What Does the Tablet Say on the Statue of Liberty?

The tablet that the Statue of Liberty holds in her left hand is inscribed with the date “JULY IV MDCCLXXVI” – July 4, 1776. The bronze plaque on the statue’s pedestal has the text of the poem “The New Colossus” by Emma Lazarus engraved upon it.

The most famous phrase associated with the Statue of Liberty, “Give me your tired, your poor, your huddled masses yearning to breathe free,” comes from the poem “The New Colossus.” The poem was written by Emma Lazarus as part of a campaign to raise money to build a pedestal for the statue. It was read at an auction of art and literary works, but it was not intended as a part of the final pedestal. When the statue opened in 1886, there was no plaque. In 1901, Georgina Schuyler, a friend of Emma Lazarus, began a campaign to memorialize the poem, and in 1903, a bronze plaque with the inscribed poem was mounted on the inner wall of the pedestal.

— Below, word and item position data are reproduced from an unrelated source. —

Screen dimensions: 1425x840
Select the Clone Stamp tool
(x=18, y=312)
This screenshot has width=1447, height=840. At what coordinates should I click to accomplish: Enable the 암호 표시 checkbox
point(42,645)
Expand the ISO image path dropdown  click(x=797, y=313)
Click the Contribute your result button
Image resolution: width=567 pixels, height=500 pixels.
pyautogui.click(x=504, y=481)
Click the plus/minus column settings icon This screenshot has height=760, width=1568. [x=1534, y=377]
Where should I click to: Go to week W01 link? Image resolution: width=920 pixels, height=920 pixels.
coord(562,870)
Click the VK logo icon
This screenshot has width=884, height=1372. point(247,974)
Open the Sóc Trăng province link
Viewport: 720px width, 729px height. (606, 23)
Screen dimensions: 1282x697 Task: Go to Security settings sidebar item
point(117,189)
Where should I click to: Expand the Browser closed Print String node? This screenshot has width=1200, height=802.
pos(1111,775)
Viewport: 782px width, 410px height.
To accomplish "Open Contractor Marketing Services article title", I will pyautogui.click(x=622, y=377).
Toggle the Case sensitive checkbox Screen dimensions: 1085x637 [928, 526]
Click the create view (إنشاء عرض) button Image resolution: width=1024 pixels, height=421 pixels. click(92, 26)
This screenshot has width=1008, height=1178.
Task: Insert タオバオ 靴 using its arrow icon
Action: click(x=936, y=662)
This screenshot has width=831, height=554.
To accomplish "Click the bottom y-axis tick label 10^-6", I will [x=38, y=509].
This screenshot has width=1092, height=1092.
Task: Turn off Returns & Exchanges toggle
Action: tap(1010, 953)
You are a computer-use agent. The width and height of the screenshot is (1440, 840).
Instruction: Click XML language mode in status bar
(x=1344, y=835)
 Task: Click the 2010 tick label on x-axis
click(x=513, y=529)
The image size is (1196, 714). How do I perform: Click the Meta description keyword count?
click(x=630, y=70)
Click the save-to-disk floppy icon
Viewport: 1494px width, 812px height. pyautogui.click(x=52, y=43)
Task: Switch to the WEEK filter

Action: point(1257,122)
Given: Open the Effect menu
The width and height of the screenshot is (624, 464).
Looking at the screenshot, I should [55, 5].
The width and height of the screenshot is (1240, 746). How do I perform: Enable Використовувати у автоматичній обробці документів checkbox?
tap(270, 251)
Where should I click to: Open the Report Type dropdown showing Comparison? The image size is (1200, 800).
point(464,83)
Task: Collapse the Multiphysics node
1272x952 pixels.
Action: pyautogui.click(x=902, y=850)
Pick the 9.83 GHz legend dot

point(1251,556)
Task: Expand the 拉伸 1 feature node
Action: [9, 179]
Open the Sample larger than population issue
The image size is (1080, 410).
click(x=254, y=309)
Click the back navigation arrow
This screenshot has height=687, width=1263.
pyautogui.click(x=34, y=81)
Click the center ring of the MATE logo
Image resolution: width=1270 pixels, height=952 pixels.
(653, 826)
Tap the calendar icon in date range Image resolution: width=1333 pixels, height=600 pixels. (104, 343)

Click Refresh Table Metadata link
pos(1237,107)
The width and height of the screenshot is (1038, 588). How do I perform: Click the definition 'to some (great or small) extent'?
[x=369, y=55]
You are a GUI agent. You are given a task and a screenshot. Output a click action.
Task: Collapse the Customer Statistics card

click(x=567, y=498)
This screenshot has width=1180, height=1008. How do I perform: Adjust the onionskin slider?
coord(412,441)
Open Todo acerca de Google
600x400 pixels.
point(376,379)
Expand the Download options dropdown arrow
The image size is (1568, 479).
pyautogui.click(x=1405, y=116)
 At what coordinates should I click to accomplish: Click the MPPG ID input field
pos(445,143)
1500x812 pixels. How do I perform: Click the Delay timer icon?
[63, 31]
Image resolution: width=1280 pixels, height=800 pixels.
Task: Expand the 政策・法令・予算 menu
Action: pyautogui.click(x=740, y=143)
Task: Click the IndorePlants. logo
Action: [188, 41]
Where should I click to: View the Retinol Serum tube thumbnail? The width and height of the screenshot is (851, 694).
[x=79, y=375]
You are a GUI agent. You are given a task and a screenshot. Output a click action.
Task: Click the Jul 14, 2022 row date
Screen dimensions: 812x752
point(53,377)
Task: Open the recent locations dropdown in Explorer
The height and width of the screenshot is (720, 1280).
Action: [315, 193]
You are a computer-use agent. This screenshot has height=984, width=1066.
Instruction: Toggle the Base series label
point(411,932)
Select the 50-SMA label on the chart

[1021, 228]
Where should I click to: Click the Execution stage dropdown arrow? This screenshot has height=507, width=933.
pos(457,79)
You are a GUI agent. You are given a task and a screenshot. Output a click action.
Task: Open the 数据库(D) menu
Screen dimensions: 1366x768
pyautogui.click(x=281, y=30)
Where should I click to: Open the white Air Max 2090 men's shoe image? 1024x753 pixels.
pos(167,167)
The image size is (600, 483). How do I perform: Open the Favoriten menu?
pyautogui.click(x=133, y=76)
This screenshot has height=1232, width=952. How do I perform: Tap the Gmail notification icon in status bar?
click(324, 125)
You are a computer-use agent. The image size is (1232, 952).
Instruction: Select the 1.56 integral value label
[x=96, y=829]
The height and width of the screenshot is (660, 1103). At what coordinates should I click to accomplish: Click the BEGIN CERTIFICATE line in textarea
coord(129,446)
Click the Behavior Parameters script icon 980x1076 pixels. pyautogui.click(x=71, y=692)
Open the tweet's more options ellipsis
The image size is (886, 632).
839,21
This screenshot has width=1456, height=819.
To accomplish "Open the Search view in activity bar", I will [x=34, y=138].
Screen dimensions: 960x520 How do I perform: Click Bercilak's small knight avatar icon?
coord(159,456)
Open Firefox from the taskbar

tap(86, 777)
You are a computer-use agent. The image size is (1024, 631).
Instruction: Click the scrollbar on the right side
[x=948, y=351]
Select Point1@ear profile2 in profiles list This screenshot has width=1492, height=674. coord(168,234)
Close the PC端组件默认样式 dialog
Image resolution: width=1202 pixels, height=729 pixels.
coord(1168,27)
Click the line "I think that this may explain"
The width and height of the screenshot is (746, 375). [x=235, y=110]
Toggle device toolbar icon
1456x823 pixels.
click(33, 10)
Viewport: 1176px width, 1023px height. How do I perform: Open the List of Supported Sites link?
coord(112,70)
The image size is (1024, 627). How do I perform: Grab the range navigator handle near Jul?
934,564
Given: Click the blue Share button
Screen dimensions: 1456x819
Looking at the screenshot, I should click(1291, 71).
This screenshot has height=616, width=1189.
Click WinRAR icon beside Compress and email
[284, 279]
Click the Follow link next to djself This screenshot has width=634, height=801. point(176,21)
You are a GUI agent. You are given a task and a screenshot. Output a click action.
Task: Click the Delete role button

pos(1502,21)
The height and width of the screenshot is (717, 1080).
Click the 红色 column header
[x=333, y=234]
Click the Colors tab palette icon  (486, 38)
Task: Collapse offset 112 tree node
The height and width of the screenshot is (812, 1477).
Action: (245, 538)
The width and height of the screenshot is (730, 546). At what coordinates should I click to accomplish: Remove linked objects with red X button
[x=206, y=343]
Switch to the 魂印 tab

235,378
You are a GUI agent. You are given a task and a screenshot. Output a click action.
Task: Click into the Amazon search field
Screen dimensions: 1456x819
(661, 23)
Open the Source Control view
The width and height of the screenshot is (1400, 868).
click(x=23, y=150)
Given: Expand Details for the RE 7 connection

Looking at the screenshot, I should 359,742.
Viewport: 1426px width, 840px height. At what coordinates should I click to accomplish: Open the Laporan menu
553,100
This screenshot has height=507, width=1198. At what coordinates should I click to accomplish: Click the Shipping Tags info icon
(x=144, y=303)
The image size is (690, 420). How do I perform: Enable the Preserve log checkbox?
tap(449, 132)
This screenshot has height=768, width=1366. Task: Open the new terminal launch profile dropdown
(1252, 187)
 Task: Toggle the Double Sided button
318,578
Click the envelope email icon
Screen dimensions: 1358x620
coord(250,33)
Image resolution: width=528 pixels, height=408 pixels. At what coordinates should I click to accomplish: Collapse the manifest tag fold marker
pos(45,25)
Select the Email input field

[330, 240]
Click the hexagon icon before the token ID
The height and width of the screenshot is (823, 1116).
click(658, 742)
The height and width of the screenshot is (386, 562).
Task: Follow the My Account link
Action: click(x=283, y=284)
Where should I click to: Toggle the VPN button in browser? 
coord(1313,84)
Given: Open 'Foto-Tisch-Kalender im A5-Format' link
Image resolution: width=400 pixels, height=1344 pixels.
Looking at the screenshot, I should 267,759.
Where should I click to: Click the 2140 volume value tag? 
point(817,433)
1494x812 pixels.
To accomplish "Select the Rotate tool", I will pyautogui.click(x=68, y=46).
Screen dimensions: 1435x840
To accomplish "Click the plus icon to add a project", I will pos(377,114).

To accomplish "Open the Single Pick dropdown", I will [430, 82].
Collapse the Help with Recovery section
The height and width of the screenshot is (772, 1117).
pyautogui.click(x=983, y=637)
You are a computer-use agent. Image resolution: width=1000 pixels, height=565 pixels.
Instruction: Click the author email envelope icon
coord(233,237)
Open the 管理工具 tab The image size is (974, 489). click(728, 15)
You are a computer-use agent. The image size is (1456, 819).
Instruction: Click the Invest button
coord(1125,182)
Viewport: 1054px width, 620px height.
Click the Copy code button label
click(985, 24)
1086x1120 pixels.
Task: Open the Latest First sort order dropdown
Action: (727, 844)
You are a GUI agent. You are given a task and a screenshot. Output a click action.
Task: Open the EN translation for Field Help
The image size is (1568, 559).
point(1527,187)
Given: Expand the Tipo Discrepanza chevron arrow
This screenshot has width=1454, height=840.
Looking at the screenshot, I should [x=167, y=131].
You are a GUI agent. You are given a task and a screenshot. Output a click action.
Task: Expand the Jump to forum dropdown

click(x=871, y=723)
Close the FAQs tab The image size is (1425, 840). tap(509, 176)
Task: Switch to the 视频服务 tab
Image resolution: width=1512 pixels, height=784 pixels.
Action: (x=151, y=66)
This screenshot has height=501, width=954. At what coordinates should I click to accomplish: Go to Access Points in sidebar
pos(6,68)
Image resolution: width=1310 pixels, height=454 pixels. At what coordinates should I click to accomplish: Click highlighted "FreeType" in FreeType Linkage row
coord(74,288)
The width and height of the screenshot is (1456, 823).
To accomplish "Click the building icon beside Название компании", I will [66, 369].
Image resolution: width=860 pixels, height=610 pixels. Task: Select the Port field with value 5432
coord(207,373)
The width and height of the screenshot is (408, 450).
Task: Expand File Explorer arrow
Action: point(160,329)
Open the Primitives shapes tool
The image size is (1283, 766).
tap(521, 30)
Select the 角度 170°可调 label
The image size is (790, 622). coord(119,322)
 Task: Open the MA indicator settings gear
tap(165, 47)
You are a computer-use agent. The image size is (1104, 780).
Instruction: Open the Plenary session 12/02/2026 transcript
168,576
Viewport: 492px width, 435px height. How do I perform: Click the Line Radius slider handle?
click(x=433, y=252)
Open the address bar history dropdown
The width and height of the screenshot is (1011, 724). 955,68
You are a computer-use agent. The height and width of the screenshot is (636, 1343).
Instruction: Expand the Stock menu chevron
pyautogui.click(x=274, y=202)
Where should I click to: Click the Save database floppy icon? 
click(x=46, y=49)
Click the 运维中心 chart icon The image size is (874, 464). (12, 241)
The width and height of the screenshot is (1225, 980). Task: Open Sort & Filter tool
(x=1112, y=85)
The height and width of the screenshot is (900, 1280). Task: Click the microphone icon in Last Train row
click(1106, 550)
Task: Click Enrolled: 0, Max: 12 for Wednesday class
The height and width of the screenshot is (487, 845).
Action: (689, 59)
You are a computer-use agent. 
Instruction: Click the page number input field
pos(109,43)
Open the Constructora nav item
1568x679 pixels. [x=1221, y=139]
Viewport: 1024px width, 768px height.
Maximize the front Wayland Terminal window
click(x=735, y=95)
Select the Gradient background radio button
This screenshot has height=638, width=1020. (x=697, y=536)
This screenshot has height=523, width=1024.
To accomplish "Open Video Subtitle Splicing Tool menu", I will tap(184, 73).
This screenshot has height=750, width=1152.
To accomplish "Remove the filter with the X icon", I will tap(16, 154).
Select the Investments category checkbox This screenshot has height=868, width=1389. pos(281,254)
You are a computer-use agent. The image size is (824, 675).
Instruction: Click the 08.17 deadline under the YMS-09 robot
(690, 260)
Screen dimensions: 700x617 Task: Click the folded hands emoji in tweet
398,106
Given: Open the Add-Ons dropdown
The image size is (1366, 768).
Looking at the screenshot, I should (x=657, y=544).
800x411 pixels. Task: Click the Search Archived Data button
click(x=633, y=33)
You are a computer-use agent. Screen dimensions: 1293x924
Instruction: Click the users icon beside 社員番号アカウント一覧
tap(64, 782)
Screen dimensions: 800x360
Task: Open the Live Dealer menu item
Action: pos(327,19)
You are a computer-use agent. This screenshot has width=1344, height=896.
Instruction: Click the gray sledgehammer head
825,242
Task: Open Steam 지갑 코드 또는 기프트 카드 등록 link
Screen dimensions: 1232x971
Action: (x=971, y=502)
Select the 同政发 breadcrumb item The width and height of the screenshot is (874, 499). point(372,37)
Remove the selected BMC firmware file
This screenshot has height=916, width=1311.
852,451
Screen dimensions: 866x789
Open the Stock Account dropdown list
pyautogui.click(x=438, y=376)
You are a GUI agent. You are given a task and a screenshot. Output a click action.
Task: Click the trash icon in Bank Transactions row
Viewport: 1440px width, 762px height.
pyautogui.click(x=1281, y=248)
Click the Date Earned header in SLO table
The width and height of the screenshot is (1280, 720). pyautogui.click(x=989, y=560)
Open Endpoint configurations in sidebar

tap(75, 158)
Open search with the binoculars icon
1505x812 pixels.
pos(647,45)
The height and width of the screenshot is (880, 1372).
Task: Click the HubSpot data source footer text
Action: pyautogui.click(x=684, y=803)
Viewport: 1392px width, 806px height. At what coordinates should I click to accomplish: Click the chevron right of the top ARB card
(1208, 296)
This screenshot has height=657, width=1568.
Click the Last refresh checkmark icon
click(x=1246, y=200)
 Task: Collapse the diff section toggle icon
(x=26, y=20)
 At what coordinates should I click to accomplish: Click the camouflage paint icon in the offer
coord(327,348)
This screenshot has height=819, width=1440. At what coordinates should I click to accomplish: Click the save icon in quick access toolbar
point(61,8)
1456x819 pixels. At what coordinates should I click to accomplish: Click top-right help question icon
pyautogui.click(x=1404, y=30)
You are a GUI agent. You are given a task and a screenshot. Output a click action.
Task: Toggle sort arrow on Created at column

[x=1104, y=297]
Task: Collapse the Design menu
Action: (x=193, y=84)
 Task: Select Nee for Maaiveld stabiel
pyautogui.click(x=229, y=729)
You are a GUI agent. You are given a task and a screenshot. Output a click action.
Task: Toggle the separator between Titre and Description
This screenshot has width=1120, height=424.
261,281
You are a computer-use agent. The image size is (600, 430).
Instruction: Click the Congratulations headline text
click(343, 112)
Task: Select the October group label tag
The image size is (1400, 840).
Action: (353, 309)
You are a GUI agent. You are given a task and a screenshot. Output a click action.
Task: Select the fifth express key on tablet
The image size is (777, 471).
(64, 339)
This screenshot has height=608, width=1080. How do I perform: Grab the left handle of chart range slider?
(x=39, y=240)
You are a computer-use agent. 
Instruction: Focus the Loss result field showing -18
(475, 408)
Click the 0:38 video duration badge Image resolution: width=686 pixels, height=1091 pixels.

The poem is in sonnet form with three rhymed quatrains and a final couplet with the lines: “Send these, the homeless, tempest-tost to me, I lift my lamp beside the golden door!” The opening of the poem – “Not like the brazen giant of Greek fame, With conquering limbs astride from land to land” – is a reference to the Colossus of Rhodes, a monumental statue from 280 B.C., considered one the Seven Wonders of the Ancient World. In making the comparison, Lazarus was expressing the idea that the new statue was not a symbol of victory or conquest but of freedom.